While direct costs of pattern approval and verification should be similar to option 2, option 3 would result in increased indirect compliance costs for manufacturers. A fragmented market for utility meters would reduce efficiency and economies of scale and impair export opportunities.
This option would suffer from the same drawbacks of non-uniform legislation and administration as option 3 but in addition would be more complex in that there would be separate systems for water, electricity and gas in each jurisdiction. In addition there is little likelihood that national pattern approval could be achieved. There is no basis to expect this option to be viable.
The Commission has held numerous consultative meetings with utilities, State and Territory regulators and meter manufacturing industry in the water and electricity sectors to develop metrological frameworks for these sectors. In the case of water meters, consultations began in October 1993, prior to the Kean Report, whereas consultations on electricity metering began in October 1996. Consumers have previously written to the Commission asking for the problem to be addressed. In addition some direct consultations have been held with regulators in particular jurisdictions in conjunction with the Department of Industry, Science and Tourism. These consultations are essentially complete.
Recently, initial contact has been made with the gas regulators and the Commission addressed an industry conference, “The Northern Conference” of the Australian Gas Association, in May 1998 on regulatory developments. Further consultation with gas regulators, utilities and manufacturing industry is planned.
One of the first issues discussed with the water and electricity representatives was the legislative options, listed above, to achieve metrological control. A survey was conducted in which opinions on the three possible legislative models were canvassed. The survey revealed an overwhelming (if not unanimous) preference for national legislation.

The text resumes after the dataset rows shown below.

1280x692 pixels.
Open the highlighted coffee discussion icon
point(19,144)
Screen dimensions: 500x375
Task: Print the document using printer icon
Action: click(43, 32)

Extensive consultation has been undertaken with utilities and industry to develop the necessary standards, internationally harmonised to the greatest possible extent, and significant contributions have been made, and will continue to be made, to the revision of the relevant international standards.
Conclusion and recommended option
Four options to achieve the objectives were considered. Option 1, industry self-regulation was found not to be viable because of the significant risk and impact of the problem. Option 2 achieves the objectives and reduces costs to industry. Option 3 was found not to be able to achieve all the objectives and be more costly to industry than option 2. Option 4 would achieve few if any of the objectives and is not consider viable.
The proposal contained in option 2 is recommended. Of the options considered, it produces the greatest net benefits to consumers, manufacturing industry, utilities and State and Territory regulators.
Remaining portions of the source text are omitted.